Canadian Engineers prepare canal bridges for demolition
22 April 1915: 17:30
The Ypres/Yser Canal Bridges
Bridge No. 4
When the British took over the northern sector of the Ypres Salient in April 1915 the only bridge in tact for crossing the Yser Canal north of Ypres was one east of Brielen. From engineer records it was constructed out of solid timber trestles with a canal barge in the centre. This bridge was known as No. 4 or Brielen Bridge (shown on this map as 4). It was just inside the French Army sector of the Ypres Salient, indicated by the dashed line of the Franco-British Boundary on the map.
Bridges No. 3A, 3, 2, 1 and A
During April five temporary footbridges north of Ypres were constructed across the Yser Canal in the British Army zone. They were called Bridges No. 3A, 3, 2, 1 and A. Bridge No. 2 was also a horse traffic bridge.
These footbridges, plus one west of Ypres and another five south of Ypres were constructed by the
- 59th Field Company Royal Engineers (of the British 5th Division)
- the 1st Canadian Field Company Canadian Engineers (of 1st Canadian Divison)
- Cornwall, Wiltshire and Monmouth Army Troops Companies Royal Engineers.
The construction and maintenance of all these bridges was very difficult. On each side of the canal there were high embankments, which had been created from the earth excavated from the canal. These embankments hid the engineers from view of the enemy, but because the German field guns constantly peppered the canal with shrapnel no work or repairs could be done during daylight. No bridge, however, was destroyed by German shellfire prior to the attack of 22 April.(1)
Bridge No. 5
Bridge No. 5 was a barrel pier bridge in the French sector.
Two Pontoon Bridges
In addition to the above bridges in the British sector, two pontoon bridges were laid by the 1st Bridging Train north of Ypres at the junction of the Yser Canal and Menin Canal. (The two canals meet at the point to the left of A on the map.)

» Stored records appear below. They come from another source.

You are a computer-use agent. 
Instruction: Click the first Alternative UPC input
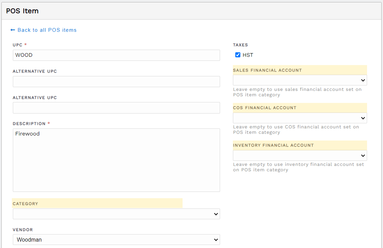coord(116,81)
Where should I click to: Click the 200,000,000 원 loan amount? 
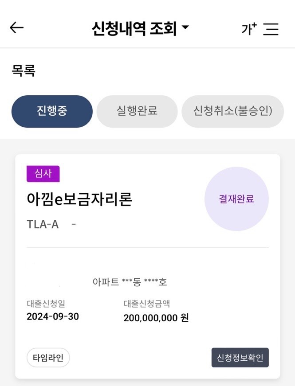[x=156, y=318]
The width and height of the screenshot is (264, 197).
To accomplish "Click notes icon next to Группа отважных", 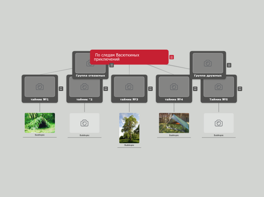I will [x=111, y=65].
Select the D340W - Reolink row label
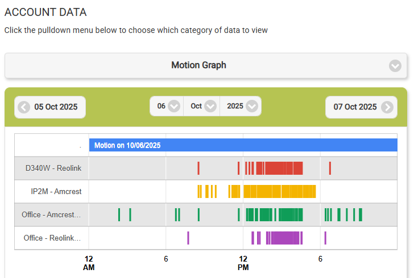 click(x=53, y=169)
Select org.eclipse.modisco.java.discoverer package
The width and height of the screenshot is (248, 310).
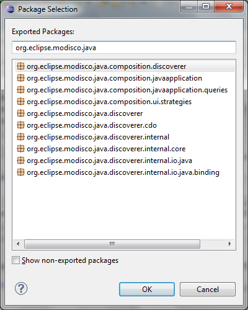[x=85, y=113]
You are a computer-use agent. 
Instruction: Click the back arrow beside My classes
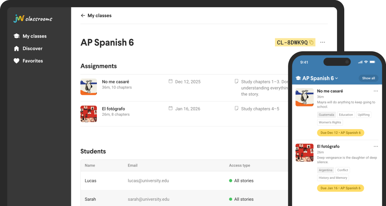click(83, 16)
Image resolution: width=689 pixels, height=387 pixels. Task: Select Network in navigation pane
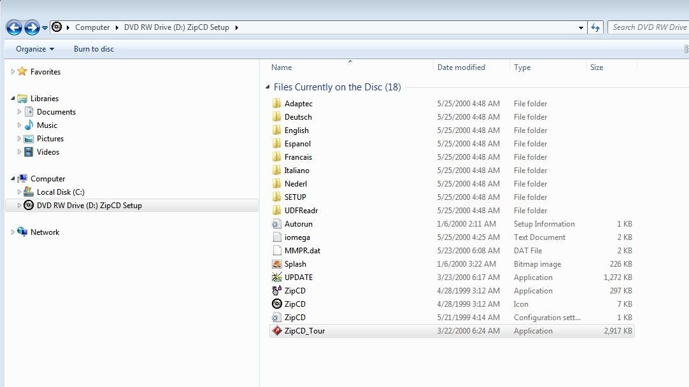point(45,232)
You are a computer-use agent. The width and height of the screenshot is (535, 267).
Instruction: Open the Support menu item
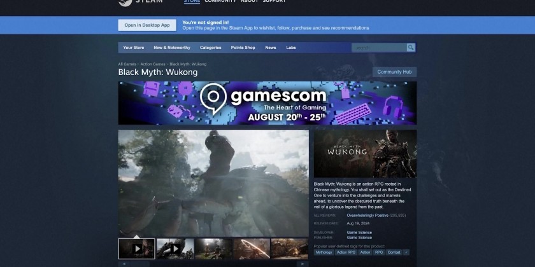click(x=274, y=2)
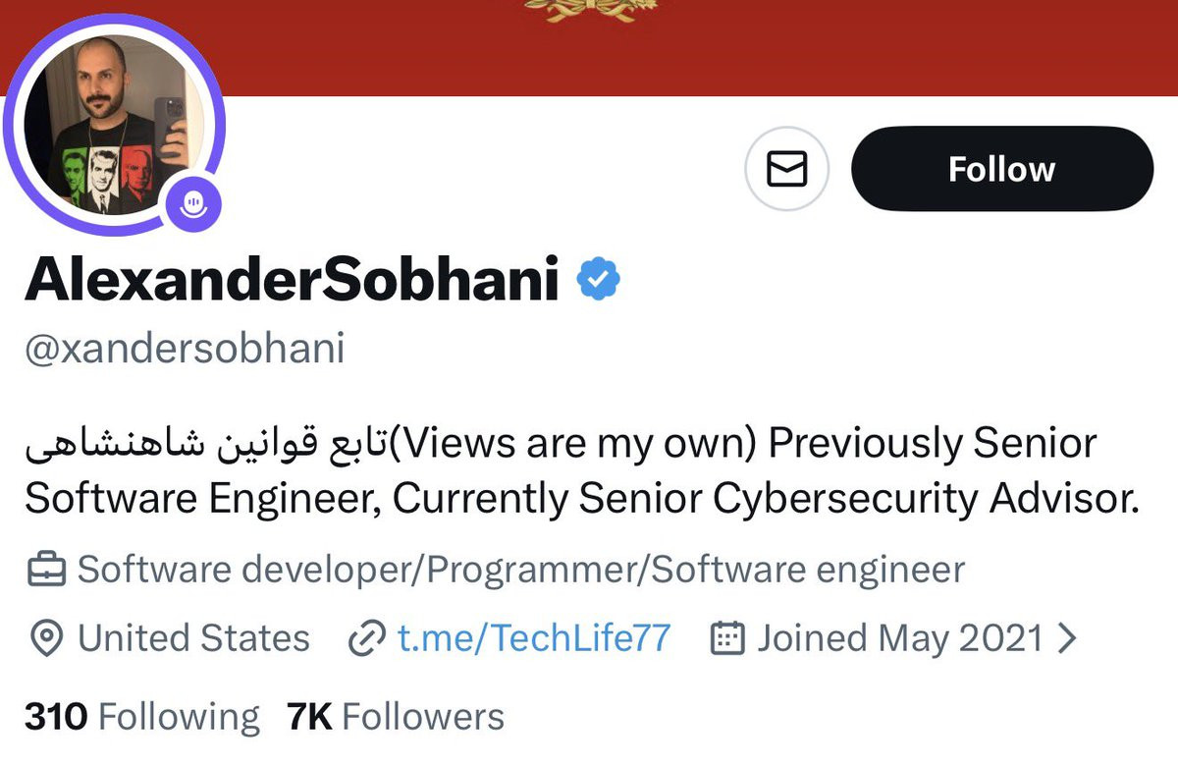Open direct message envelope icon

[x=786, y=169]
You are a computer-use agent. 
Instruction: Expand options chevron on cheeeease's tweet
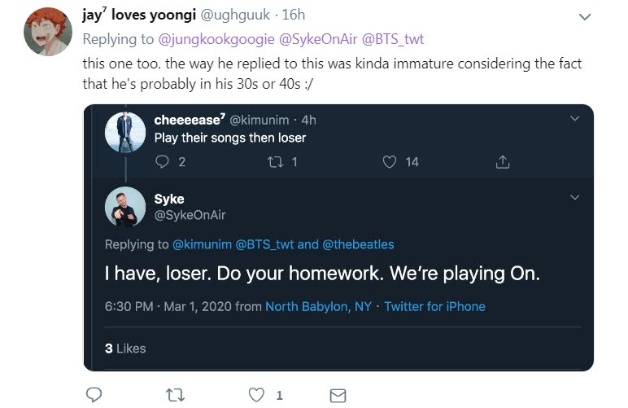click(574, 119)
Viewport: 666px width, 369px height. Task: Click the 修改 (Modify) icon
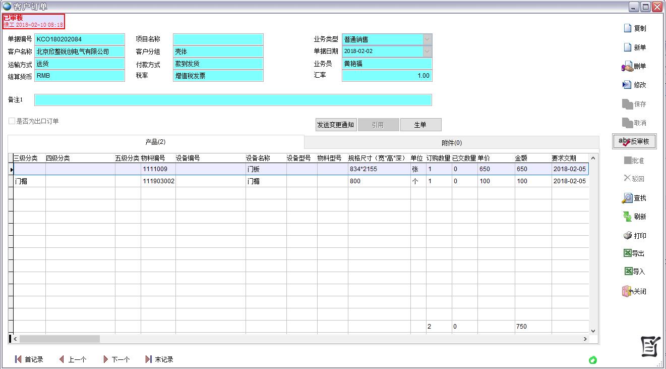[x=627, y=85]
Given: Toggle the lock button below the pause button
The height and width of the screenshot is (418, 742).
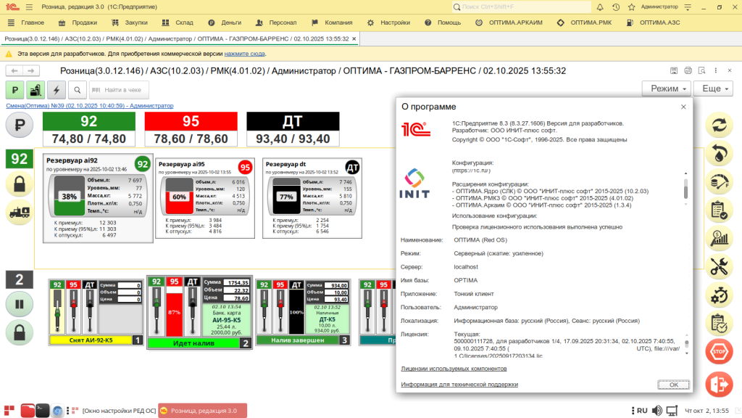Looking at the screenshot, I should coord(20,332).
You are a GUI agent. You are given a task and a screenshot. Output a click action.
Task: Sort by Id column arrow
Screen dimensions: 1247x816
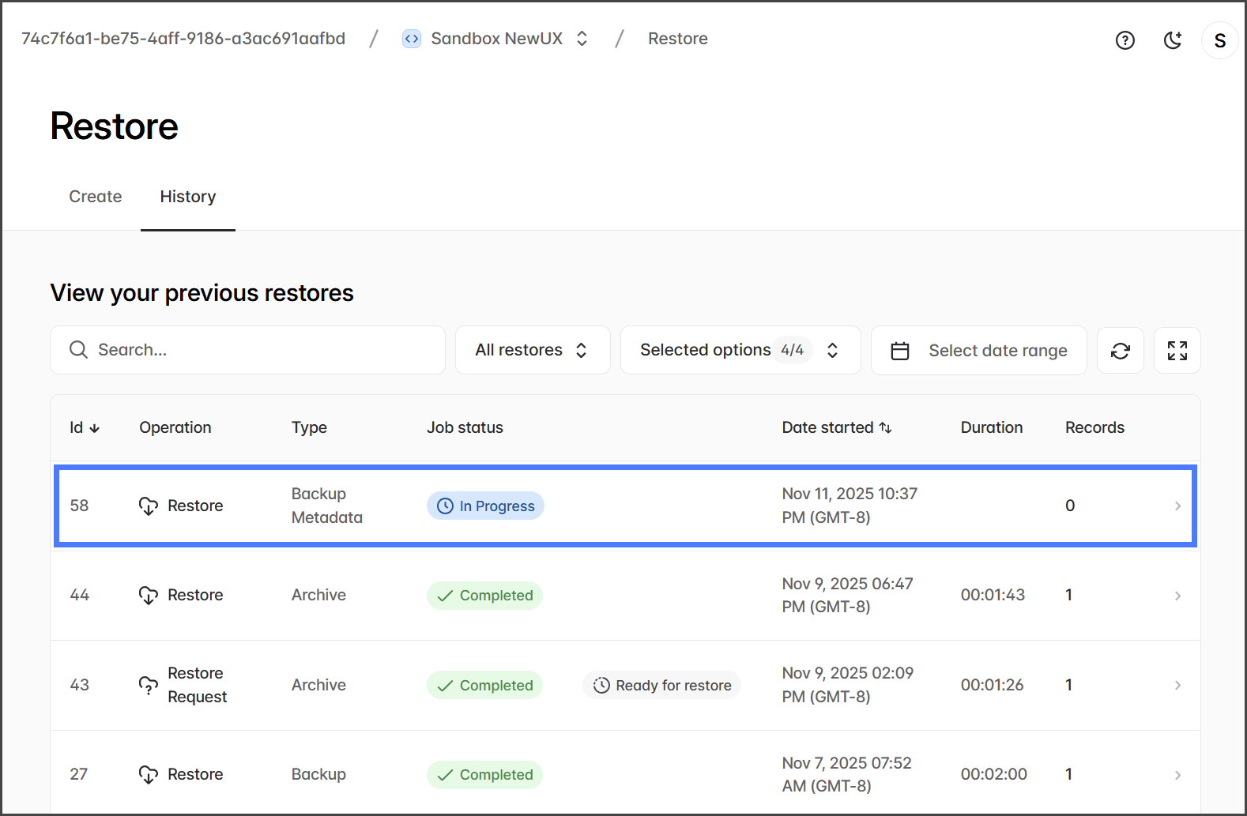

1st Canadian Divisional Engineers
The headquarters of the 1st Canadian Divisional Engineers was located on the eastern canal bank near to A and No. 1 bridges (see above map). The Engineers were commanded by Lieutenant-Colonel C J Armstrong. The 2nd Field Company (commanded by Captain T C Irving) and the 3rd Field Company (commanded by Major C B Wright) were situated east of the Yser Canal. The special task of the engineers was the construction of a support line across the Canadian front.
The 2nd Field Company was billeted in Burnt Farm, which was just north of the Franco-British Boundary near the Ypres-Pilckem road and about 500 metres east of Bridge No. 4 (see above map). The Official History of the Canadian Forces writes:
“About 5.30pm while the men were having their evening meal preparatory to continuing the night work on the trenches of the 2nd C.I.B. [Canadian Infantry Brigade], large numbers of French troops, some wounded and all with red bleary eyes and running noses, came straggling down the road in great disorder, artillerymen galloping on unhooked horses shouting as they clattered past that the Germans were only a short distance behind, and soon the atmosphere was thick with “sulphurous fumes” from the north and bursting shells and chlorine gas.” (2)
The 3rd Field Company was billeted in Canadian Farm, which was just south of the Franco-British Boundary and about 1.5 kms northwest of Wieltje (see above map). After the release of the gas from the German lines the vapours began to reach Canadian Farm. It was recognized as chlorine. French troops had been seen passing to the west of the farm but it had been supposed that they were reserve troops in the process of assembling at the rear of the French lines. At about 6.00pm the rifle fire became heavy onto the vicinity of the farm from German infantry located to the northwest on Mauser Ridge. It was decided to harness up the horses and the company tool wagons. The transport moved off to cross over the Yser Canal to Vlamertinghe. The rest of the men of the company stayed in the field, however, and were under the orders of the 3rd Canadian Brigade HQ. The men of 3rd Field Company moved into position to man the G.H.Q. Line along a hedge which ran to the east of Mouse Trap Farm.
As the shelling became heavy the Canadian Engineers sent their transport and tool wagons over to the west bank of the Yser Canal at 6.00pm. Lieutenant-Colonel Armstrong sent a message later in the evening at 9.25pm to 1st Canadian Division HQ in the Chateau des Trois Tours, Brielen. The message was to confirm that his engineers were preparing the bridges for demolition. Telephone wires had evidently been cut by the shelling from about 8.30pm as he said he had not been able to communicate by telephone with 1st Canadian Division HQ. His message was delivered by hand to the HQ in Brielen one hour after he had written it.(3)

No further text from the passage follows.